I see a lot (two or three) appear in medical terms: _laryngitis, trachilitis_. Any others, Apmoy? 

σβέρκος reminded me of a calf's thymus, which is among the meat delicatessen and is called *"zwezerik'* in Dutch, but this seems improbable. The etymology in Dutch seems to be unknown too...


----------



## Tamar

In Hebrew bottleneck is the same, צוואר בקבוק [tsvar bakbuk] =  neck +  bottle

צוואר [tsavar] is the front side of the neck.

עורף [oref] is the back side of the neck.

Sometimes we use צוואר to mean the neck as a whole - both front and back, and I've just noticed that we can even use *צוואר *although we mean *עורף*: 
נתפס לי הצוואר [nitfas li ha-tsavar] 
This means you pulled a neck muscle - in the back side of it, yet we use צוואר.

To inside is called גרון [garon], throat. 

We also have ושט [veshet], esophagus, but that is medical.


----------



## ThomasK

So in both cases (Dutch and Hebrew) the front side word can refer to the whole, it seems. I wonder if that is the case in any of the other languages...


----------



## apmoy70

ThomasK said:


> I see a lot (two or three) appear in medical terms: _laryngitis, trachilitis_. Any others, Apmoy?

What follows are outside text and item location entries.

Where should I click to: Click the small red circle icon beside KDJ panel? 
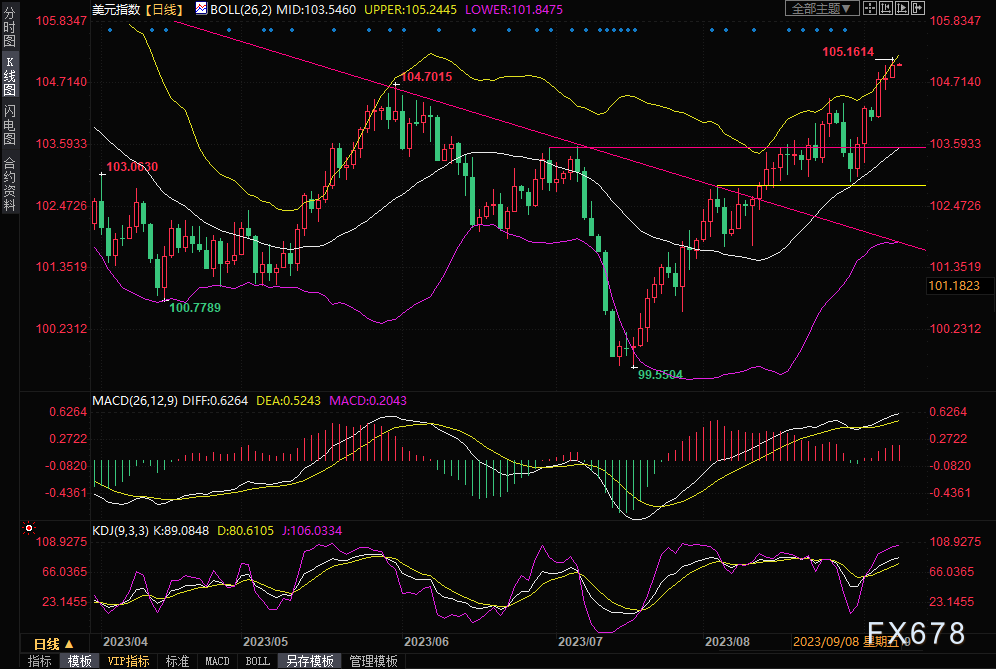(x=29, y=527)
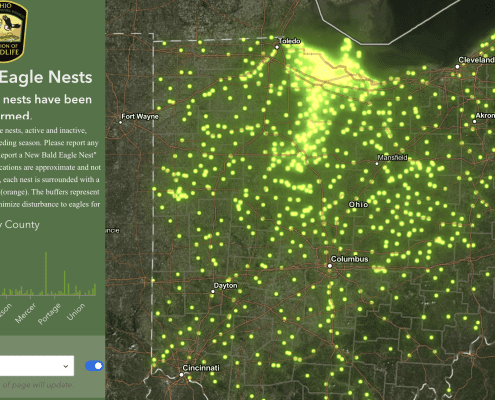Open the county selection dropdown
This screenshot has width=495, height=400.
point(37,366)
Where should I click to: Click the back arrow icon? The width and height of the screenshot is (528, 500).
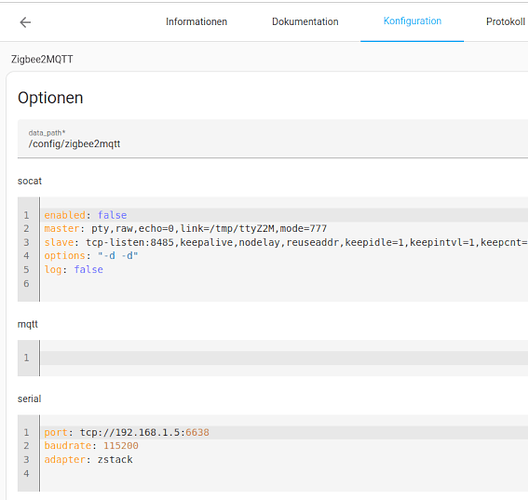click(x=25, y=22)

«Φαρυγγίτις» (fariɲ'ɟitis _f._) from «φάρυγξ» ('pʰărūnks _m._), «φάρυγγας» ('fariŋgas _m._ in modern pronunciation and form)-->_windpipe, throat_, PIE base *bʰer-(3), _to dig, cut_, cognate with Lat. fōrmāre.
«Οισοφαγίτις» (isofa'ʝitis _f._) from «οἰσοφάγος» (œsŏ'pʰāgŏs _m._), «οισοφάγος» (iso'faɣos _m._ in modern pronunciation and form)-->_gullet_; compound formed with the joining of the verb «οἴσω» ('œsō)-->1st person sing. future indicative of verb «φέρω» ('pʰĕrō)-->_to bring_ + masculine noun «φάγος» ('pʰāgŏs)-->_glutton_, PIE base *bʰag-, _to apportion, allot (mainly food)_.


----------



## OneStroke

Putonghua: 瓶頸 pingjing
Cantonese: 樽頸 (often erroneously used in writing as well)

樽 is the most common word for bottle in Cantonese and 瓶 is the most common word for bottle in Putonghua. However, 頸 is not used to refer to the neck in Putonghua (but it is in Cantonese) unless followed by 部, although it is one of the words used in Classical Chinese.


----------



## PaulQ

ThomasK said:


> I suppose English only knows _neck_ and *throat *, but nothing like _hals_, the front side; _throat/ Keel_ refers to the inside, I think.

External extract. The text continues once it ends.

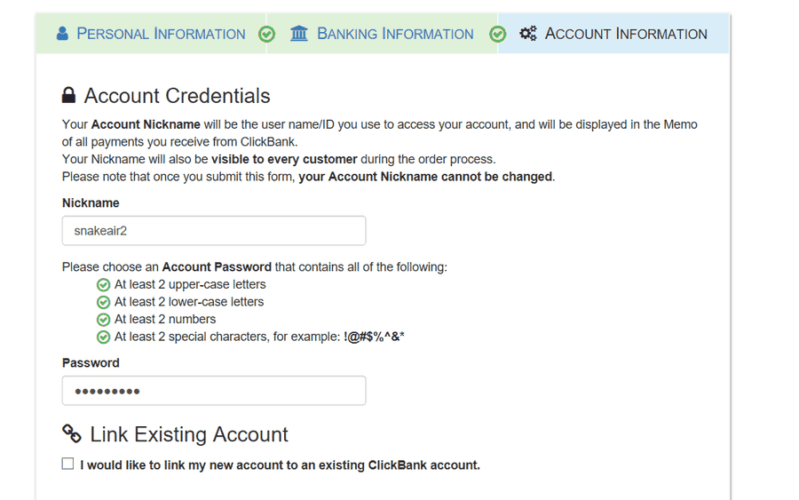The height and width of the screenshot is (500, 799).
Task: Click the upper-case letters requirement checkmark
Action: pyautogui.click(x=103, y=284)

As you see there is also *nape*, which is the rear of the neck between the shoulders and skull.

The *throat *is also used for the front of the neck, "A necklace of pearls hung below her *throat*."

to grab/hold/grasp someone around/by the *throat* = to put hands around their *neck *as if to strangle them.

Internally, there is the *gullet*, this is the opening from the mouth to the point at which the pipe divides before the epiglottis.


----------



## rusita preciosa

In Russian the translation of the technical term *bottleneck* is *узкое место* /uzkoye mesto/ - lit. narrow place.

When talking about anatomy, we have two terms (like in English):
горло /gorlo/ - throat (both the inside and the front part of the neck)
шея /sheya/ - neck

A neck of a bottle is горлышко /gorlyshko/ - little throat


----------



## DearPrudence

I'm not sure I understand what you want but:

*neck: *front and back as well I think:* le cou
nape: *back: *la nuque
throat: *inside:* la gorge*

*neck of a bottle: le goulot*
Figurative: *goulot d'étranglement / goulet d'étranglement*


----------



## Anja.Ann

Hi  

In Italian: 

- neck: collo (a woman with a long neck, the neck of the bottle, the neck of a swan ...)
- bottleneck (figurative): collo di bottiglia (normally used to describe an obstacle or a difficult situation)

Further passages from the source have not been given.